Even the names we refer to them by suggest that one of these two guys is viewed very differently from the other. I’ve instinctively slipped into referring to the mayor of London by his first name: he’s always Sadiq, not Khan, just as his predecessors were Boris and Ken. But, despite Eoin Clarke’s brief attempt to promote his 2015 leadership campaign with a twitter feed called “Labour Andy”, Burnham is still Burnham: formal, not familiar. 

I’ve a few theories to explain all this, though I’ve no idea which is correct. For a while I’ve assumed it’s about sincerity. When Sadiq Khan mentions his dad’s bus for the 257th time in a day, he does it with a wink to the audience, making a crack about the fact he won’t stop going on about it. That way, the message gets through to the punters at home who are only half listening, but the bored lobby hacks who’ve heard this routine two dozen times before feel they’re in the joke.

Burnham, it seems to me, lacks this lightness of touch: when he won’t stop banging on about the fact he grew up in the north, it feels uncomfortably like he means it. And to take yourself seriously in politics is sometimes to invite others to make jokes at your expense.

Then again, perhaps the problem is that Burnham isn’t quite sincere enough. Sadiq Khan genuinely is the son of a bus-driving immigrant: he may keep going on about it, but it is at least true. Burnham’s “just a northern lad” narrative is true, too, but excludes some crucial facts: that he went to Cambridge, and was working in Parliament aged 24. Perhaps that shouldn’t change how we interpret his story; but I fear, nonetheless, it does.

Maybe that’s not it, though: maybe I’m just another London media snob.
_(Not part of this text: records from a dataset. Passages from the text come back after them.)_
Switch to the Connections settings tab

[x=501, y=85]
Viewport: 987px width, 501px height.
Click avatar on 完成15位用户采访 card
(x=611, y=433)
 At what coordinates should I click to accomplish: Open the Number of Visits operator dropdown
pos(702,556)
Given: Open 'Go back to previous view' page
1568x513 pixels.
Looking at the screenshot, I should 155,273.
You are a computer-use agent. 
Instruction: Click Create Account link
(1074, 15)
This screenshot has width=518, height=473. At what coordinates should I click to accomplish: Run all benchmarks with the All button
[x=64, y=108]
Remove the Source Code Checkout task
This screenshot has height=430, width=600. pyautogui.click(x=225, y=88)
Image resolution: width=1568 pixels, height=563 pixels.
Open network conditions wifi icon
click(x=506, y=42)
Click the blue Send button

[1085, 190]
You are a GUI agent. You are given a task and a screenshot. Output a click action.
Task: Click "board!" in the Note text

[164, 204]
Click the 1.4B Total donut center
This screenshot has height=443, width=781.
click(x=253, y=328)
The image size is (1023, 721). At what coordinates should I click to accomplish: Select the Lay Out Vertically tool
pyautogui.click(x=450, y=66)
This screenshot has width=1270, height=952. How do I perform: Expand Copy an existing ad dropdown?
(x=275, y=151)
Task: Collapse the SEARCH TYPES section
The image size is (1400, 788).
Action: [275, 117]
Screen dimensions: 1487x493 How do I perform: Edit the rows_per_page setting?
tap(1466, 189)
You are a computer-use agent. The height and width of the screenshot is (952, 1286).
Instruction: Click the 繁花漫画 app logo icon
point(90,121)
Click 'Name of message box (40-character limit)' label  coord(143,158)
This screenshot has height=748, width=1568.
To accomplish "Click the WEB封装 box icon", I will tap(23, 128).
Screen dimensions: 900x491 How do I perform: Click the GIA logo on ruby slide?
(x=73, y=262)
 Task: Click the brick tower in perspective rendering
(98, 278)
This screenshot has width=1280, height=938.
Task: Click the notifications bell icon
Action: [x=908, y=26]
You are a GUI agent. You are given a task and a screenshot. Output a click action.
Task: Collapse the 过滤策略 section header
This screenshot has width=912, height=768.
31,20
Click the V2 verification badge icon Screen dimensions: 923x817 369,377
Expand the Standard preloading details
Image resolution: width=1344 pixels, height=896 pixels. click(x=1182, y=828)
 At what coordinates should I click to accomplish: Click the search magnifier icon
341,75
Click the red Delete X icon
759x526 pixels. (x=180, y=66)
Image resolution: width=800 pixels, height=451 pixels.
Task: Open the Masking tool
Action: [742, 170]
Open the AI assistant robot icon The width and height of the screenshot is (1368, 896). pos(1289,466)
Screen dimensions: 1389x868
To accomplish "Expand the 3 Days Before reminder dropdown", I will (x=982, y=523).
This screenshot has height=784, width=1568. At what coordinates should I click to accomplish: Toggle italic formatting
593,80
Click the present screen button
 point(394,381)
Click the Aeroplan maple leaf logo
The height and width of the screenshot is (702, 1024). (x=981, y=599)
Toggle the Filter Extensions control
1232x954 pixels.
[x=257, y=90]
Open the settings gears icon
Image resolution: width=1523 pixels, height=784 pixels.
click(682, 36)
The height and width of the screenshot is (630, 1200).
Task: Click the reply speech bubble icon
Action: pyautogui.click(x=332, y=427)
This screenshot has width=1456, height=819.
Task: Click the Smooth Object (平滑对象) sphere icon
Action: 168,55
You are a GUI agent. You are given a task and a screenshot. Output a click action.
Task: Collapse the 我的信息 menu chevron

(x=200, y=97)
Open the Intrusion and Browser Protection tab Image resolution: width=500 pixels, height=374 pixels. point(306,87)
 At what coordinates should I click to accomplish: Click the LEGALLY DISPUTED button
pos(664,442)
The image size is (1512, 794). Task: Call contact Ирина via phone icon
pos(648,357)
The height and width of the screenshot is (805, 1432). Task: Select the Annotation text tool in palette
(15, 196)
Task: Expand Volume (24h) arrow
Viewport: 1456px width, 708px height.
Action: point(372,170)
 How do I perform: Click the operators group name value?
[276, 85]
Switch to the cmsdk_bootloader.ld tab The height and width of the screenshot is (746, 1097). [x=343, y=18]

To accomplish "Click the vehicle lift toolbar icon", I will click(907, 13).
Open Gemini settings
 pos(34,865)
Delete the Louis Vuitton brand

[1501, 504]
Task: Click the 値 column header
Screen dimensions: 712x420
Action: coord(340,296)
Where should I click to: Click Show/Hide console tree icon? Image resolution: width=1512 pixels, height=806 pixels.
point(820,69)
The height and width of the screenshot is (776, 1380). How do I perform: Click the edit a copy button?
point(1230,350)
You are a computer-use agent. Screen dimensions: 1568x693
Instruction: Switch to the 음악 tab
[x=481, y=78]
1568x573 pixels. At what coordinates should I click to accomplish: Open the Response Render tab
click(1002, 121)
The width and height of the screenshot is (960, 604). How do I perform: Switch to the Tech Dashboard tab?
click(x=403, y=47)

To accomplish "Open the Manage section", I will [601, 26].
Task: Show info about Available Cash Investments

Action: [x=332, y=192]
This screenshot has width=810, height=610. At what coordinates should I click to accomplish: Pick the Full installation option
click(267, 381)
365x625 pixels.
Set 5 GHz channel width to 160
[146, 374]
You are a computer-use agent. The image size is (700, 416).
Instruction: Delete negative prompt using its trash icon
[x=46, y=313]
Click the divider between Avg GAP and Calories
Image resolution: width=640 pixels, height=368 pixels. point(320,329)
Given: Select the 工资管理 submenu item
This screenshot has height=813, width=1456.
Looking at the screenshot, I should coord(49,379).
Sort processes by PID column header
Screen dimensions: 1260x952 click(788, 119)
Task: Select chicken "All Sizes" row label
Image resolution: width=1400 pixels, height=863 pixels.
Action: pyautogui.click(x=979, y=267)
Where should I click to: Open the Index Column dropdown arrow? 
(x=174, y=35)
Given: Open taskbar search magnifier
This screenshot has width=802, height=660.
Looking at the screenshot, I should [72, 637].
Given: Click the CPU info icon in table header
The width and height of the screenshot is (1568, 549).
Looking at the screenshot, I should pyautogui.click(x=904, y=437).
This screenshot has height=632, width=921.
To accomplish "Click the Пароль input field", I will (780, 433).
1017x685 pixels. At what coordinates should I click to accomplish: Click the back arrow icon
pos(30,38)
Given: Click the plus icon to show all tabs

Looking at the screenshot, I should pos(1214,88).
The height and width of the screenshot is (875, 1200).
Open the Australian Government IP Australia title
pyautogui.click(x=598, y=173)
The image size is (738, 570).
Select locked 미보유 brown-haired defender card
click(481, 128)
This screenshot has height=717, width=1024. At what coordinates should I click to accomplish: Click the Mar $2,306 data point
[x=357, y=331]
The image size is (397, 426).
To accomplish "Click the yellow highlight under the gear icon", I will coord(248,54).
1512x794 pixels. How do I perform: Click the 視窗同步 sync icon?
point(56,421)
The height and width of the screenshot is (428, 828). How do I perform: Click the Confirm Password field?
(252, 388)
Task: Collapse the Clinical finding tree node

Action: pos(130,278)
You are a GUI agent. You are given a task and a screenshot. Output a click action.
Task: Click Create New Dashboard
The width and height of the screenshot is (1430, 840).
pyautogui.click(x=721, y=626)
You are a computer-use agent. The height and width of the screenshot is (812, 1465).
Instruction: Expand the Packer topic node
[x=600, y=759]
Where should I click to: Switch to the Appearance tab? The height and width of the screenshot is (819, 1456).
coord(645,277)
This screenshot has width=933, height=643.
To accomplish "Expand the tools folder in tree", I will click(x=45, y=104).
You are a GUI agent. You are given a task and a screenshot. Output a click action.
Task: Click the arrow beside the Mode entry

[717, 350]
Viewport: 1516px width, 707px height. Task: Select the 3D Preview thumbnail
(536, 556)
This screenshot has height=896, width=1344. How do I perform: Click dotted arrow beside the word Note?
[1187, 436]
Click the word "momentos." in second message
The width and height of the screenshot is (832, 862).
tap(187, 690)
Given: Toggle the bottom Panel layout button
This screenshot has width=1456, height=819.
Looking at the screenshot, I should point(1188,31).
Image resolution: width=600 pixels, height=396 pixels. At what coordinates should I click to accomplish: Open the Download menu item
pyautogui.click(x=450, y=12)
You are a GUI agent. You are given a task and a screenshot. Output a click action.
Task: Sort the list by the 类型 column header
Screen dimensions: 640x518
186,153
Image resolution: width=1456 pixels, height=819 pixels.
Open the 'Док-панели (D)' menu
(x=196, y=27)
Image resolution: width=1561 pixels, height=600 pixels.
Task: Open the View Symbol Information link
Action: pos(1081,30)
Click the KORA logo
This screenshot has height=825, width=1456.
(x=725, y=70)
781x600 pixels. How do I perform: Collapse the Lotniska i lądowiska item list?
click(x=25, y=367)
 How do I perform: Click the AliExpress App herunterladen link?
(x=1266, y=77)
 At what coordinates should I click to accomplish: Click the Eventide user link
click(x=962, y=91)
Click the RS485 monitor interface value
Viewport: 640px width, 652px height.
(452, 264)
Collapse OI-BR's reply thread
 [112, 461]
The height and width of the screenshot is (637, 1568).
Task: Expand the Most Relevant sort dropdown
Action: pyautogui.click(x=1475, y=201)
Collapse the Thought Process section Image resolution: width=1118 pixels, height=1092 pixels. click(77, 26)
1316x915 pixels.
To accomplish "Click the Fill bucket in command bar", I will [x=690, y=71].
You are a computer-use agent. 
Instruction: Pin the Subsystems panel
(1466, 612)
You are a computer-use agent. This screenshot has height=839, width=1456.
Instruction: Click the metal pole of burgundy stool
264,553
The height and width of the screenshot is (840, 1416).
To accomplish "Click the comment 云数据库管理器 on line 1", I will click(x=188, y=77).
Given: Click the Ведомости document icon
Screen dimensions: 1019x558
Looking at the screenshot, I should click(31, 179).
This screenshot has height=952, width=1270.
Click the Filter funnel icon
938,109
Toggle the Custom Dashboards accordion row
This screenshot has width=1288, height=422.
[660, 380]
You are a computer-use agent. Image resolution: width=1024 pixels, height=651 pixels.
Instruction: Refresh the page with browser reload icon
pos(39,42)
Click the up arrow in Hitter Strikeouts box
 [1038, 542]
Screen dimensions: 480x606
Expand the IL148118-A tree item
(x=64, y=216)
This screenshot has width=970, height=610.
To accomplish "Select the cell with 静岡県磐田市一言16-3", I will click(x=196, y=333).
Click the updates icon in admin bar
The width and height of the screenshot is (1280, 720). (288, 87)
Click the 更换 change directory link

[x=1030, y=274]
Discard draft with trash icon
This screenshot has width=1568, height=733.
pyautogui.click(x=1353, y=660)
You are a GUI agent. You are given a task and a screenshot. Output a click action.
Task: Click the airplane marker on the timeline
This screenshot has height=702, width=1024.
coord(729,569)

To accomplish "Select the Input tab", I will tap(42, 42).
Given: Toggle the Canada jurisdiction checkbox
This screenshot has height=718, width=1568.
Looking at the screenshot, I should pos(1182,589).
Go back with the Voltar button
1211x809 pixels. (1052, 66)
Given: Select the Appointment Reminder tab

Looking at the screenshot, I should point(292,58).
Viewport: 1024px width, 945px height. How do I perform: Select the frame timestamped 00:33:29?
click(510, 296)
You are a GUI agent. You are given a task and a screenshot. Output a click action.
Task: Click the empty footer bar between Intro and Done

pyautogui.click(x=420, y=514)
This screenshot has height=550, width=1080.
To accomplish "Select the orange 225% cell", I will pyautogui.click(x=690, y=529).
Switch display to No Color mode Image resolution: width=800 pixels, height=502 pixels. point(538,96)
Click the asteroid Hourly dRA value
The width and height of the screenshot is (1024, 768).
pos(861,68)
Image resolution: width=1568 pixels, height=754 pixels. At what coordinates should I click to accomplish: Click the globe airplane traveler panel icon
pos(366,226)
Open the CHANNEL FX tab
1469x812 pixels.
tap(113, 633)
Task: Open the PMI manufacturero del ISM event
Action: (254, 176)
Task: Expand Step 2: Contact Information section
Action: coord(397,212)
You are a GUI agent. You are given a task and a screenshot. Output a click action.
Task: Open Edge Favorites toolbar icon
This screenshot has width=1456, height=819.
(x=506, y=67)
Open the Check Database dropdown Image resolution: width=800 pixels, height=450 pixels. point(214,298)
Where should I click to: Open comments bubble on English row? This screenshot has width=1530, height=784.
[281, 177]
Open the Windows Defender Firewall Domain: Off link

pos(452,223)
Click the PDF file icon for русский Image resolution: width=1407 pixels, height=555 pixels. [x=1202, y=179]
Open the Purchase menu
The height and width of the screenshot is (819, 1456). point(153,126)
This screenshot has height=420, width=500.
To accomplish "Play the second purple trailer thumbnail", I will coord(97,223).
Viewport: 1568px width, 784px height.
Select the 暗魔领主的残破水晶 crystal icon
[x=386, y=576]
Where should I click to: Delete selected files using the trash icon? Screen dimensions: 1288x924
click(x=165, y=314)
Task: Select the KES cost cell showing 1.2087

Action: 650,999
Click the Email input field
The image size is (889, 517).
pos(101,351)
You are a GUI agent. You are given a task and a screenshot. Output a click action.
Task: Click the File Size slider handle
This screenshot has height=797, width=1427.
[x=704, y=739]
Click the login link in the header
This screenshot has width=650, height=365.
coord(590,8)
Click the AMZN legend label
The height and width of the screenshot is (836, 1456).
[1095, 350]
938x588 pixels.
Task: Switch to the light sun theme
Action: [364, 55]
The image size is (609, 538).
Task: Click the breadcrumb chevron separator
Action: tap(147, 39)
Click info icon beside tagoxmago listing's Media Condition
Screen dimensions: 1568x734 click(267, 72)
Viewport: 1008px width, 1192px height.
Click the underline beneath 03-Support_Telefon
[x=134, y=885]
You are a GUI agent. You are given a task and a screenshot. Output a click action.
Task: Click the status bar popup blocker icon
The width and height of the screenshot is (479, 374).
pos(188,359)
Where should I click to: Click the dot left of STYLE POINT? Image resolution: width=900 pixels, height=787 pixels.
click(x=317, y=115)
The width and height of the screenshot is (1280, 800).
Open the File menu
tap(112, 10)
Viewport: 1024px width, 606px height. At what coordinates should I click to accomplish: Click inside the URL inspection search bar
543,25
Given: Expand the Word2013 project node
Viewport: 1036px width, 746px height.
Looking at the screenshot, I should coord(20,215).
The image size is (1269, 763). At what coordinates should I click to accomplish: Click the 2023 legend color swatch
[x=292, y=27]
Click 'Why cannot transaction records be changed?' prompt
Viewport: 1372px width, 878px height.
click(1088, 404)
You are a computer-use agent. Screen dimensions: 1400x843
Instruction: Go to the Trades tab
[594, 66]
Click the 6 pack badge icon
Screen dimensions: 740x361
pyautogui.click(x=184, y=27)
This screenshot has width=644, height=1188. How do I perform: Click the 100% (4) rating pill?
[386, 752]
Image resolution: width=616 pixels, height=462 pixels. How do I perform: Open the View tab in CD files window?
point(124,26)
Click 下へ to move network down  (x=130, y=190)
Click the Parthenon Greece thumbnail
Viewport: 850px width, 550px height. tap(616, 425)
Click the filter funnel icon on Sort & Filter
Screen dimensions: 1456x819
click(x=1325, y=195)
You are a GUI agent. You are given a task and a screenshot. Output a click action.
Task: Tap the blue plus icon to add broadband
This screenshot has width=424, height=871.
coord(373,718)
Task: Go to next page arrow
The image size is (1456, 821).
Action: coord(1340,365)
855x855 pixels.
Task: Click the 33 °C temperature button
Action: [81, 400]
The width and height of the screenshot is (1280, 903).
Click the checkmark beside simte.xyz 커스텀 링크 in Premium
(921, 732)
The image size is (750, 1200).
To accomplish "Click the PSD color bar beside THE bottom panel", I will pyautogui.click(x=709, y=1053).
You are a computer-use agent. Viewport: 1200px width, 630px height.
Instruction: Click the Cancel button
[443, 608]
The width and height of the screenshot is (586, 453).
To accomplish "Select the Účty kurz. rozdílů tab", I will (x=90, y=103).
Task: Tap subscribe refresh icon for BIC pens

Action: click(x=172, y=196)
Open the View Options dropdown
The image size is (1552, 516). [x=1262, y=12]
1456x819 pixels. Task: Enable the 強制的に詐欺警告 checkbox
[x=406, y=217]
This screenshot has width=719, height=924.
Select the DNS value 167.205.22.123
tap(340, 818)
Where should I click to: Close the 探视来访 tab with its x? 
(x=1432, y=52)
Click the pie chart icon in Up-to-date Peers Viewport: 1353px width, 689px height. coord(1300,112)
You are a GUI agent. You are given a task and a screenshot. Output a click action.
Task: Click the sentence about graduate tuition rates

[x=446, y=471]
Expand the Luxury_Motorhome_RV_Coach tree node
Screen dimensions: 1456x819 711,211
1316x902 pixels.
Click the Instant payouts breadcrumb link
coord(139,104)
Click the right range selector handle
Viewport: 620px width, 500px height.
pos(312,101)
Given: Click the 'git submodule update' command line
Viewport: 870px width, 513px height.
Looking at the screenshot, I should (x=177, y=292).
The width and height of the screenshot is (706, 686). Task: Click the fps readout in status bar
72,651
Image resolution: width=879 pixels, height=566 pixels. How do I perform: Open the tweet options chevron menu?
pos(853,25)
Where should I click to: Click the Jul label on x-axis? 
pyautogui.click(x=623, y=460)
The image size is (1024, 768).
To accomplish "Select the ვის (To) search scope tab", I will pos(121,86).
Because Burnham did grow up at the disadvantaged end of the country, a region where, for too many people, chasing opportunities means leaving. The idea London is a city where the son of a bus driver can become mayor flatters our metropolitan self-image; the idea that a northerner who wants to build a career in politics has to head south at the earliest opportunity does the opposite. 

So if we roll our eyes when Burnham talks about the north, perhaps that reflects badly on us, not him: the opposite of northern chippiness is southern snobbery.

There’s one last possibility for why we may rate Sadiq Khan more highly than Andy Burnham: Sadiq Khan won. We can titter a little at the jokes and the fibs but he is, nonetheless, mayor of London. Andy Burnham is just the bloke who lost two Labour leadership campaigns.

At least – for now. In six weeks time, he’s highly likely to the first mayor of Greater Manchester. Slipperiness is not the worst quality in a mayor; and so much of the job will be about banging the drum for the city, and the region, that Burnham’s tendency to wear his northernness on his sleeve will be a positive boon.

Sadiq Khan’s stature has grown because the fact he became London’s mayor seems to say something, about the kind of city London is and the kind we want it to be. Perhaps, after May, Andy Burnham can do the same for the north – and the north can do the same for Andy Burnham.